CIBC will pay $200-million to Air Canada as part of the takeover, and the bank will also make a payment of $92-million to Air Canada as a prepayment for future Aeroplan miles – a cost it would typically in the normal course of business as its cardholders redeem their Aeroplan miles. Recently, CIBC has been heavily marketing its Aventura travel rewards credit card, which allows its holders to redeem their points for travel on any airline.

The new TD contract comes in the aftermath of Air Canada’s unexpected takeover of Aeroplan.

The battle for control of the loyalty rewards program, which has five million members, dates back to May, 2017, when Air Canada abruptly announced it would let its current contract with Aeroplan expire in 2020. The airline also unveiled plans to launch an in-house loyalty program when the Aeroplan contract expired.

The news had major implications for both Toronto-Dominion Bank and Canadian Imperial Bank of Commerce, because they are currently Aeroplan’s top credit card partners. TD, however, was the most impacted because the bank became the program’s lead financial partner in 2014, after former lead partner CIBC disclosed that it was mulling whether to let its Aeroplan contract expire.

Air Canada’s decision to let the Aeroplan contract expire not only dimmed TD’s expected profits from the partnership, but the bank had also sunk large sums of money into the deal.
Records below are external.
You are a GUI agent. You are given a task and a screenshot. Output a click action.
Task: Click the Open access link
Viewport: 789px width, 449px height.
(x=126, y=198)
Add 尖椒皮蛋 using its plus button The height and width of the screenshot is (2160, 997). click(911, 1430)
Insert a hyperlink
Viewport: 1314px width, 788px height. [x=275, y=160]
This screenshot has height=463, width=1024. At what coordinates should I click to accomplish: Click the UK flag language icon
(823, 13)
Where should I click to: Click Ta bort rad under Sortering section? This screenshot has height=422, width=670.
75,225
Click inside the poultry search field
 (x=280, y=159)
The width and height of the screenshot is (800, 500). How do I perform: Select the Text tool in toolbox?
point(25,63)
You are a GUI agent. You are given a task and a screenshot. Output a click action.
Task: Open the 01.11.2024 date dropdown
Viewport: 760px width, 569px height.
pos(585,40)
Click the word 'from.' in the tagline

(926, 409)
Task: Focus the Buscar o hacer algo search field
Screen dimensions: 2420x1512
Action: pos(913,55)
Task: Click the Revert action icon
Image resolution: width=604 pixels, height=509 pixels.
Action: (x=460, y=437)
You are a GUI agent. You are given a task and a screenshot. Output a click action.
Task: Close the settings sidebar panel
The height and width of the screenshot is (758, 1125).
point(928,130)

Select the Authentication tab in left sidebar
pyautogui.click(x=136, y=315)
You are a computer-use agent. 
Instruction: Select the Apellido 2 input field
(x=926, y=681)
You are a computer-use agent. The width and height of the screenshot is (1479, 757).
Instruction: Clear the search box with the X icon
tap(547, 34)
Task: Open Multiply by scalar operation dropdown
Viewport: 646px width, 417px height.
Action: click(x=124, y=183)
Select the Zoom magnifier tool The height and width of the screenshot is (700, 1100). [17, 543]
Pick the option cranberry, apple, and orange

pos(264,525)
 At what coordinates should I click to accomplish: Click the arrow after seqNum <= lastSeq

As part of TD’s contract signed in 2014, the bank agreed to a 10-year deal and paid Aimia $100-million up front − plus 15 per cent more per travel-reward point than CIBC paid under its old contract.

TD also paid CIBC $275-million over three years, yet CIBC was able to keep roughly half of the portfolio – but only those cards for which there was an accompanying CIBC banking product, such as a chequing account.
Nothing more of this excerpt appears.